Older coverage (12 to 72 hours ago and 3 to 7 days ago) provides continuity and context for the current policy and regional agenda. It includes reporting on Cambodia’s economic adjustment (growth forecast cuts and fiscal planning), ongoing ASEAN summit preparations, and—most prominently—Cambodia–Thailand maritime and energy tensions. In particular, multiple items describe Thailand’s move to scrap a long-standing joint energy exploration agreement with Cambodia and Cambodia’s stated intention to pursue legal mechanisms under UNCLOS, reinforcing why energy security and regional stability remain central themes heading into ASEAN meetings.

In the past 12 hours, Cambodia’s policy and regulatory agenda has been dominated by measures aimed at tightening market rules and managing near-term macroeconomic pressures. The Ministry of Economy and Finance announced a ban on promotional prize schemes for beer and non-alcoholic beverages—covering giveaways via can tabs, bottle caps, scratch cards, and similar formats—with a phase-out deadline by the end of Q3 2026 and a full prohibition on related packaging production/import/orders effective from Oct. 1, 2026. The same timeline applies to alcoholic products, indicating a broad crackdown on incentive-based promotions across the beverage sector. In parallel, Cambodia’s Medium-Term Fiscal Framework (MTFF) 2027–2029 was unveiled, framing fiscal planning around multiple shocks including U.S. tariff measures, the Cambodia–Thailand border dispute, and the Middle East conflict’s impact on global energy prices; the framework also sets out priorities such as macroeconomic stability, livelihood protection, and strengthening the business environment for private-sector growth.

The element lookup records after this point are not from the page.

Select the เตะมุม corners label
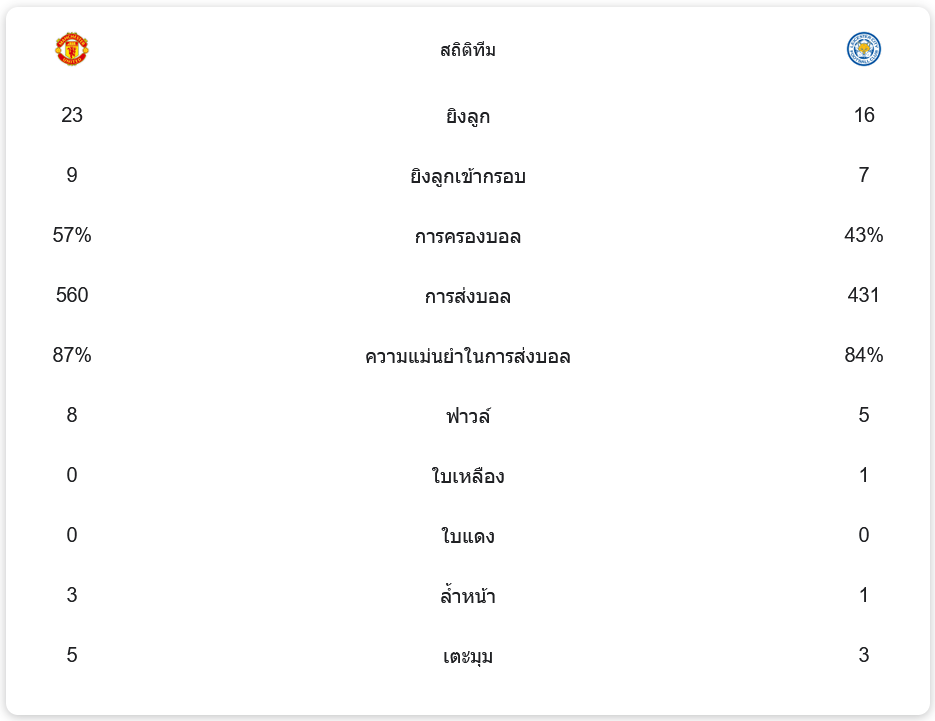Screen dimensions: 935x721 (x=467, y=657)
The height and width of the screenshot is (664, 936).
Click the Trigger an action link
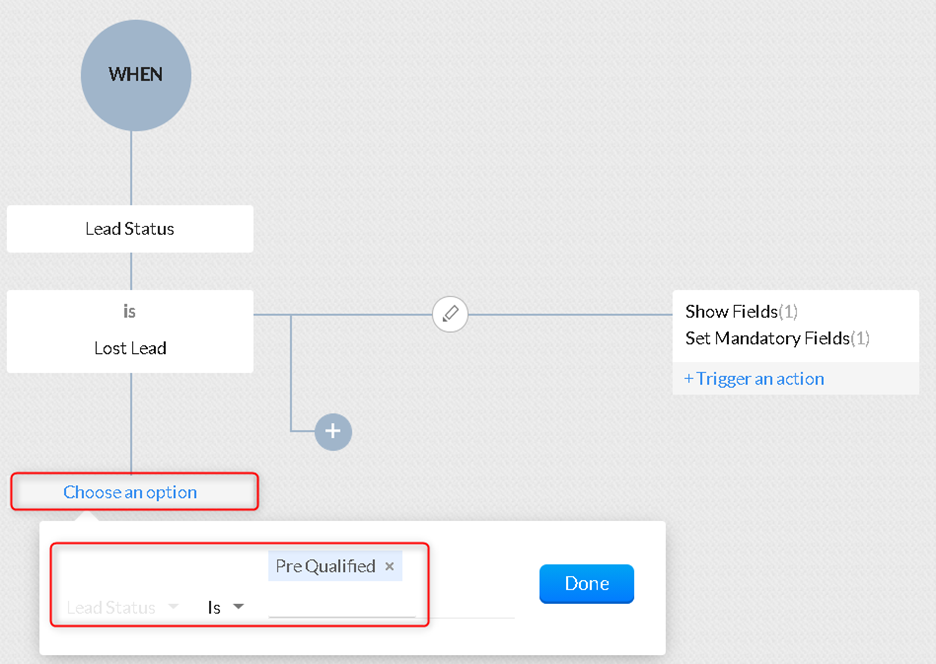point(754,378)
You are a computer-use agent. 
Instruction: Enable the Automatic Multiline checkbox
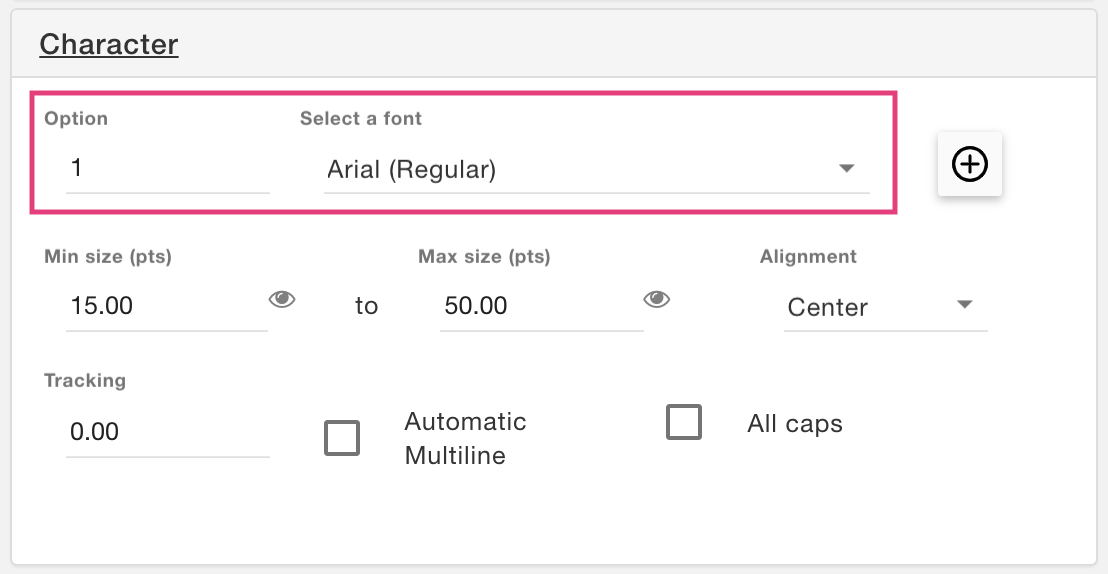coord(342,438)
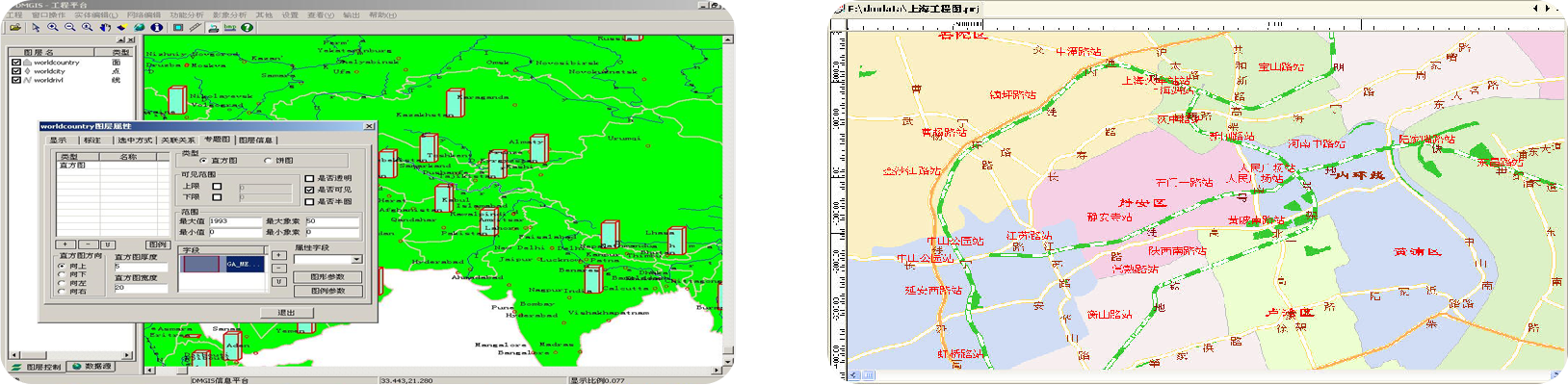Select the 饼图 radio button
The image size is (1568, 385).
click(x=269, y=161)
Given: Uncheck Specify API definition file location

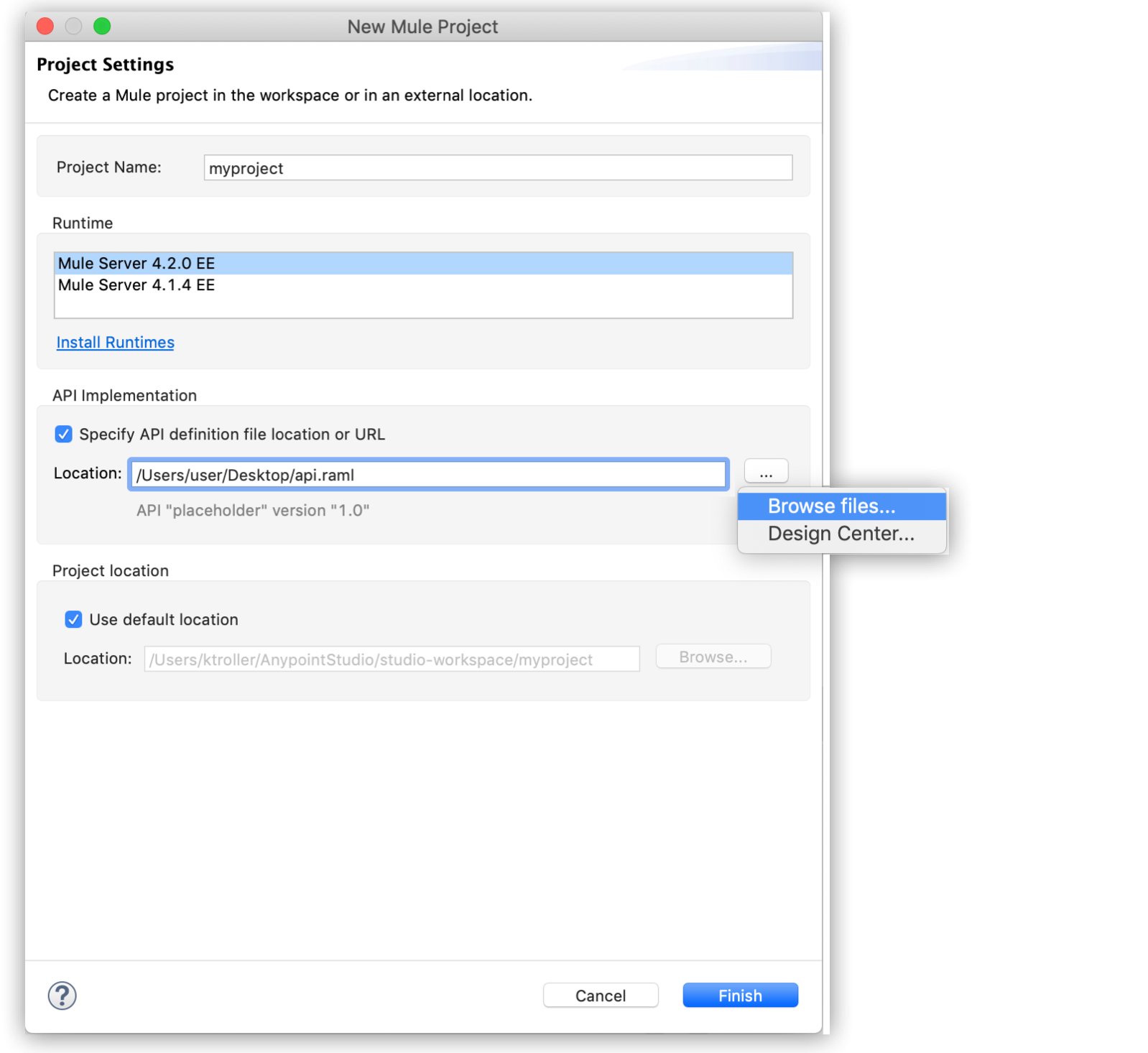Looking at the screenshot, I should (x=64, y=434).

Regional energy security and ASEAN coordination also feature prominently in the latest coverage, with Cambodia warning that internal disputes could weaken collective responses to the Iran-linked energy crisis. A Cambodian diplomat (Kung Phoak) told Reuters that ASEAN’s ability to respond is complicated by friction involving Thailand–Cambodia tensions and the civil war in Myanmar, even as ASEAN pushes for ratification and implementation of an oil-sharing coordination mechanism (the ASEAN Petroleum Security Agreement). This comes alongside broader summit-focused reporting from Cebu, where leaders are expected to focus on energy security, food security, and the safety of ASEAN nationals amid heightened global tensions—explicitly linking the Middle East conflict to volatile energy prices and rising costs across the region.

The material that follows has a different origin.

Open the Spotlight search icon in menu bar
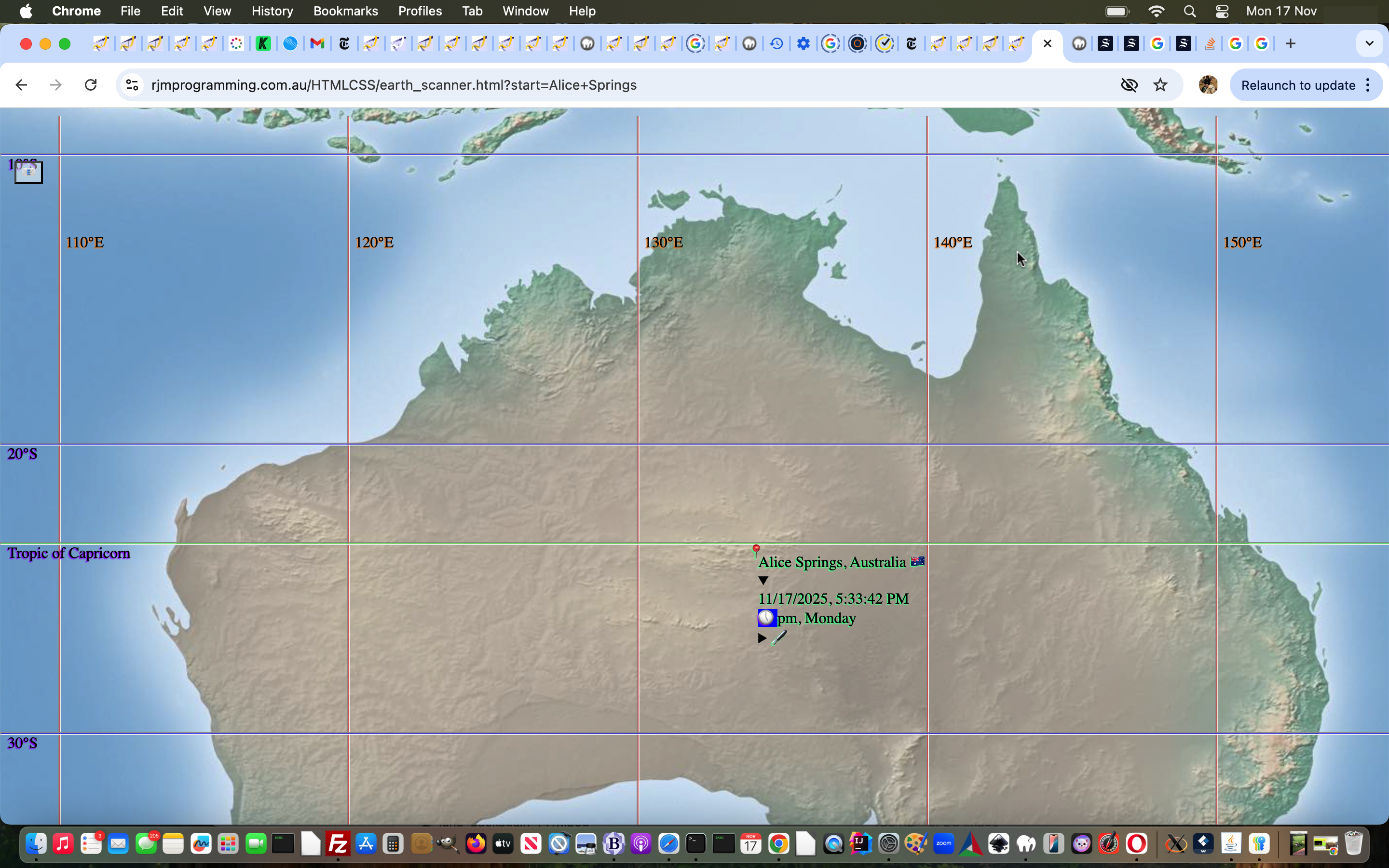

A major bilateral development in the last 12 hours is Thailand’s decision to scrap its long-standing offshore energy exploration agreement with Cambodia (MoU 2001 / MoU 44). The reporting says Thailand’s cancellation follows lingering tensions after deadly border clashes last year and is framed by Phnom Penh as “regretful,” with Cambodia signaling it will pursue maritime boundary settlement mechanisms under UNCLOS. While this is a significant diplomatic and energy-policy shift, the evidence in the provided material is primarily the Thailand cancellation and Cambodia’s stated legal response, rather than detailed follow-on negotiations.

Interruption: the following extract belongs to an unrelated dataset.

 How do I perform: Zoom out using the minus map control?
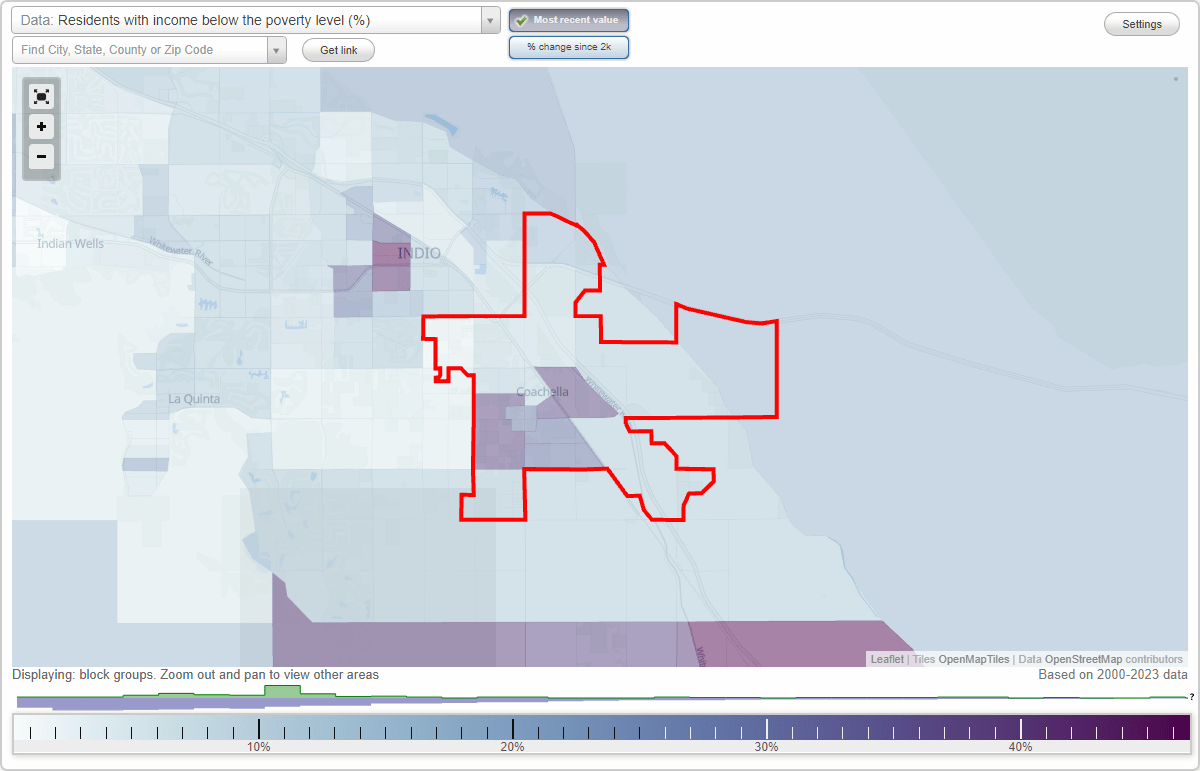[41, 157]
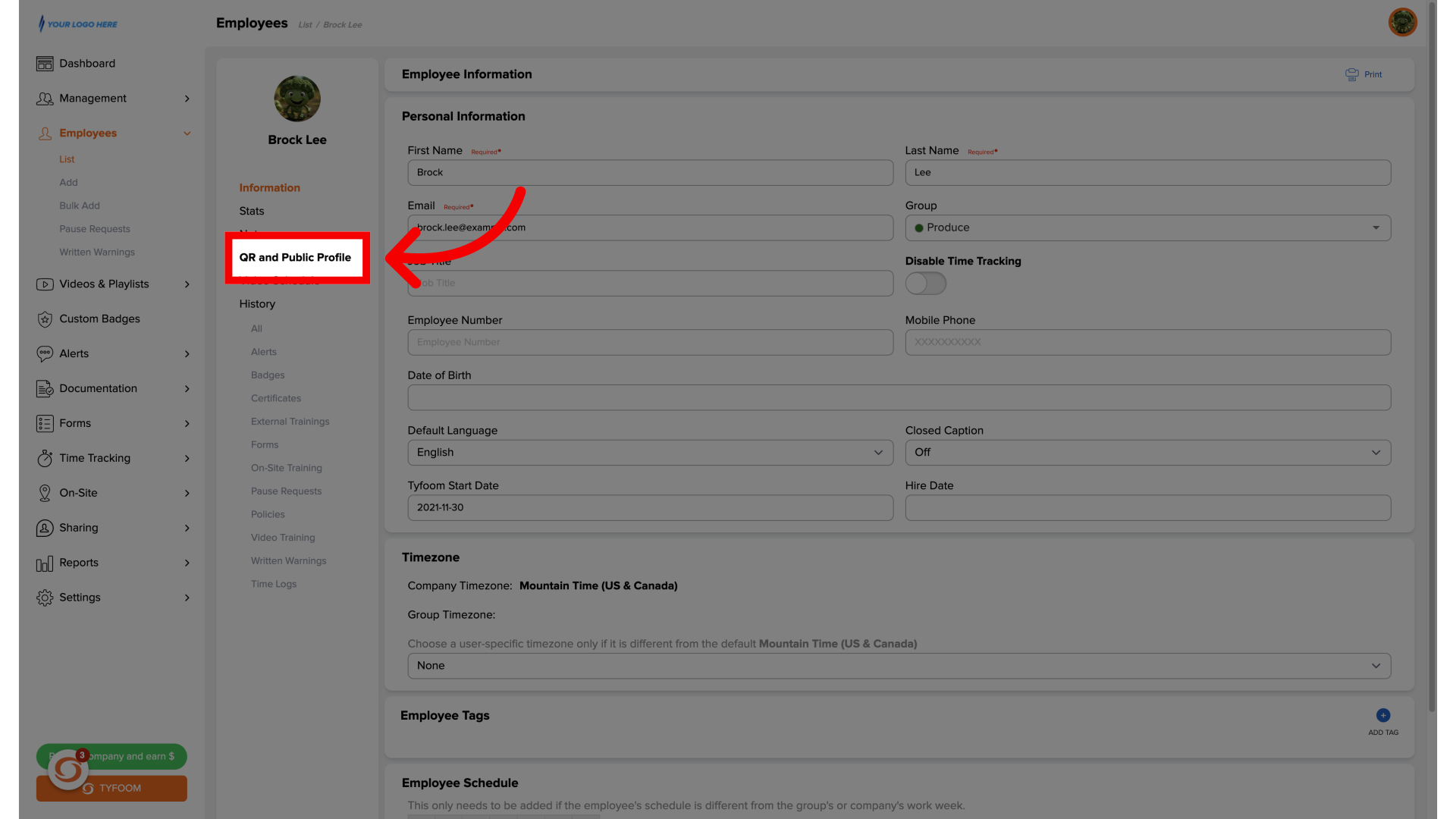Open the Closed Caption dropdown

tap(1147, 453)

Beyond policy and diplomacy, the last 12 hours also include targeted sector updates and institutional cooperation. Cambodia’s mine action partnership received a boost: the UK committed £1.6 million to accelerate mine clearance in 2026–2027, with funding split among HALO Trust, Mines Advisory Group, and APOPO. On finance-market development, Abaxx signed an MoU to support the development of Cambodia’s National Futures Exchange, including cooperation on market infrastructure and potential use of Abaxx’s MarketOS technology. There are also business/investment notes such as a minister encouraging Huaxin to expand cement-related investment and diversify into other construction materials, and a separate report on Cambodia’s growth forecast being cut to 4.2% amid Middle East turmoil and Thailand border tensions—though the most recent evidence for the forecast appears in the broader last-12-hours set rather than in a single detailed policy document.

Overall, the most recent evidence is rich on regulation (beverage promotion bans), fiscal planning (MTFF 2027–2029), and regional energy diplomacy (ASEAN summit priorities and Cambodia’s warnings), while the bilateral energy exploration rupture with Thailand stands out as the clearest “major event” in the last 12 hours.